In either 1 or 2, you can place a piece of pipe in the "ankle" area so that it can be placed on a spike, or screwed into a base and be secured.


----------



## CamM (Dec 6, 2008)

Wisconsin Ann said:


> I look forward to seeing your pictures
> 
> You can make your own, custom to YOUR foot lasts.....I've made a pair for my feet and they work really well.
> 
> ...


I actually tried the 2nd one and ended up cutting my feet because I didn't leave room for scissors underneath and used a razor blade instead. :bash: I'll get a photobucket account tonight.


----------



## Wisconsin Ann (Feb 27, 2007)

yeooooouch!! My beloved Artificer was going to cut them off my feet, but when I saw him coming at me with a knife I thought better of it! Grabbed a sewing scissors and did it myself


----------



## CamM (Dec 6, 2008)

Sorry the pictures are so giant. I couldn't figure out how to save my changes to the photos. The top picture is of the tools I used minus the tack hammer.
All I used as instruction was a series of videos on YouTube 'How to Make shoes' and the book Handmade Shoes for Men.


----------



## Jan in CO (May 10, 2002)

Very ingenious! I'm amazed at the talent on this board! Can't wait to see the pictures of the boots, too! Jan in Co


----------



## CamM (Dec 6, 2008)

Jan in CO said:


> Very ingenious! I'm amazed at the talent on this board! Can't wait to see the pictures of the boots, too! Jan in Co


Wait until you see them first. Might change your mind.


----------



## Wisconsin Ann (Feb 27, 2007)

Wow! Real honest-to-God "yes, I'd wear those" boots! :clap:


----------



## Jan in CO (May 10, 2002)

I still say very ingenious! You did an amazing job! If the shtf, you will at least be able to keep yourself in footwear! Jan in Co


----------



## Kiamichi Kid (Apr 9, 2009)

Look good to me


----------



## zameluzza (Mar 21, 2006)

CamM said:


> Sorry the pictures are so giant. I couldn't figure out how to save my changes to the photos. The top picture is of the tools I used minus the tack hammer.
> All I used as instruction was a series of videos on YouTube 'How to Make shoes' and the book Handmade Shoes for Men.

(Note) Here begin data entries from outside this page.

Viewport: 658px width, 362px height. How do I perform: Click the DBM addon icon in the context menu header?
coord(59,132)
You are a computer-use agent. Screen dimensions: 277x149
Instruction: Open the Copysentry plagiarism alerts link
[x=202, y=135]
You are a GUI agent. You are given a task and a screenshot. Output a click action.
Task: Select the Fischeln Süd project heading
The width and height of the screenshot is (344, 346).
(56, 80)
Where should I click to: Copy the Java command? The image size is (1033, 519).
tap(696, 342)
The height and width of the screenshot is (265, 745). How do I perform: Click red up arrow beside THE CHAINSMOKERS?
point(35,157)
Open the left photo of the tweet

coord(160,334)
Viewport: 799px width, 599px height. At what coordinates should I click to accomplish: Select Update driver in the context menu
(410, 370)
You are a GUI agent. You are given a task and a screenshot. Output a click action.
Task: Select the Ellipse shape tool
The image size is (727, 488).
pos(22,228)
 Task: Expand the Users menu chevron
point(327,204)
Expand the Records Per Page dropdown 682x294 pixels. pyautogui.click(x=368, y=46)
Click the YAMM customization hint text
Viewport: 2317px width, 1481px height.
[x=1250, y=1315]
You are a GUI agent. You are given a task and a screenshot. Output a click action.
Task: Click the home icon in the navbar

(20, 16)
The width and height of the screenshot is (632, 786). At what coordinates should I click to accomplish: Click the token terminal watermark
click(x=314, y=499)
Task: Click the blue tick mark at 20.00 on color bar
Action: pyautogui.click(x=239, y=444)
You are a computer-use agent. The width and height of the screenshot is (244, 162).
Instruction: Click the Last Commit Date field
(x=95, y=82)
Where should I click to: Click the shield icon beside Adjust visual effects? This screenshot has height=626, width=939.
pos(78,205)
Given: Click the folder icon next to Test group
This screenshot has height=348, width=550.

wow it's all I can say :clap:


----------



## UUmom2many (Apr 21, 2009)

these rock!!!!!


----------



## CamM (Dec 6, 2008)

Just as an update--I walked through a creek with them, which wasn't one of my better ideas. The leather glue dissolves in water, and my heels were beginning to fall off because I didn't nail them on, and the lace reinforcement did the same since I didn't stitch them on. Next time I need to add a rubber bottom onto the heel; leather heels wear out pretty quick.

Eventually I want to get some actual instruction. A Hungarian shoemaker company--Koronya--runs a $1500 class in NYC, and while I'm more interested in the 'working man's' shoe/boot, the skills are applicable.


----------



## kritter8888 (Jun 8, 2009)

They actually look like a rough pair of boots we sell in my store (Timberlands). So bravo!! You might want to try cement as a glue and latex(not sure if your can buy) as the seam protector.


----------



## NEfarmgirl (Jan 27, 2009)

Wow! Great job!


----------